Wes still used “dream” to describe what Elizabeth and Anita were experiencing, but it was much more than a dream and more dangerous than a nightmare. Elizabeth’s cardiac distress had proved that. Somehow they were connected with something real in another place. Knowing that it was more than just a dream made him responsible for what happened to his dreamers. Still, in the final analysis, he had to choose between watching them die slowly or risking shortening their lives to save them. Then he pictured Margi’s bloated body floating in her own waste. He didn’t want the woman he loved to end that way.
Wes walked to Elizabeth and sat so that his lips were near her ear.
“Can you talk now?”
“Quickly,” Elizabeth said.
“Elizabeth, I can’t let this go on much longer.”
“Don’t bring me out,” Elizabeth said.
“What is happening?”
“I’m with the people in silver suits.”
“Like the one Ralph was wearing?”
“Yes.”
“Are they listening to you?”
“Yes.”
“I understand. I’ll give you a few more minutes, but you and Anita are weak. If you don’t find Ralph soon, we’ll have to find another way.”
“I understand,” Elizabeth said.
Wes returned to his console and said to the others, “We’ll maintain the integration for now.”
Shamita shook her head in disagreement. Monica put her hand on Wes’s shoulder and gave him a slight squeeze.
“You’re doing the right thing,” she said.

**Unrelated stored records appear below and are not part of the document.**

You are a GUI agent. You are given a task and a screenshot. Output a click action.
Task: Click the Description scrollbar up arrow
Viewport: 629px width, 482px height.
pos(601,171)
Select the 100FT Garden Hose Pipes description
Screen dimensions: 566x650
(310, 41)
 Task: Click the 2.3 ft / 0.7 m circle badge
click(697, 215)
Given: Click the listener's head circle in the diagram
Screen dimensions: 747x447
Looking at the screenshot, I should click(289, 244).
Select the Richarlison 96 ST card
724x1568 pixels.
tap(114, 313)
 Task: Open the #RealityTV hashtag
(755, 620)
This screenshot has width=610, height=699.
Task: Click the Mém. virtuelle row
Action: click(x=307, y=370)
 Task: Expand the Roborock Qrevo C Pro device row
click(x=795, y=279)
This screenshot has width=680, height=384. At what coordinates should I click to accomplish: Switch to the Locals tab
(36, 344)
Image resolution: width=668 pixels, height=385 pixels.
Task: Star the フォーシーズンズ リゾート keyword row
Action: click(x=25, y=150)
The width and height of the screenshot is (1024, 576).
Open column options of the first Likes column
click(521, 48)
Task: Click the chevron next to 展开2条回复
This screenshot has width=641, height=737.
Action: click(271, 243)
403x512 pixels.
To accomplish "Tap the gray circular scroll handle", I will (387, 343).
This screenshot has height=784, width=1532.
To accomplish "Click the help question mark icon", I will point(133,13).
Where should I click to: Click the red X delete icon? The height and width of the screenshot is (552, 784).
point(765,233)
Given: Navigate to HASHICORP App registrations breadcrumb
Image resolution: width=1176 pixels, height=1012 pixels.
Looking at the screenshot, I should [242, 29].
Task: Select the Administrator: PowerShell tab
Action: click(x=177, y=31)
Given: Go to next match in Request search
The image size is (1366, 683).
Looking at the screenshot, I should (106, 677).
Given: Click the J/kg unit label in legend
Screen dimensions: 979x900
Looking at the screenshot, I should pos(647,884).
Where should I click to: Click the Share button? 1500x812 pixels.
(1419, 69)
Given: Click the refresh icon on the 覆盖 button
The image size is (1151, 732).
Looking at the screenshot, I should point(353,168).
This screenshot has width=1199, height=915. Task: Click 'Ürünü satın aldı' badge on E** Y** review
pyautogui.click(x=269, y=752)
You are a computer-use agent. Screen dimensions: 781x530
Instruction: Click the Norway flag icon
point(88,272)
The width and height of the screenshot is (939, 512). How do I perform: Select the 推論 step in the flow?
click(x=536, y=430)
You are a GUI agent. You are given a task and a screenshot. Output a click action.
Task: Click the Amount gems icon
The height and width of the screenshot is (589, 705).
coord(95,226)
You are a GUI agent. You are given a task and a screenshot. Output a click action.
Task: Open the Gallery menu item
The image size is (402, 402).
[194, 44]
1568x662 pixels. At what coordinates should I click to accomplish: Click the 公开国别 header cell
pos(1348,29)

He wished he was as confident as she. He was filled with doubt, and a part of him sensed something new about Monica—he didn’t trust her. She had been too quick to insist that they keep the integration going. Anita’s well-being should have been her first concern, and it wasn’t clear that continuing the integration was the best thing to do. Why was Monica so certain?
Taking Elizabeth’s hand, he watched her eyelids, seeing the movement beneath them that indicated dreaming. He wished he could be there with her.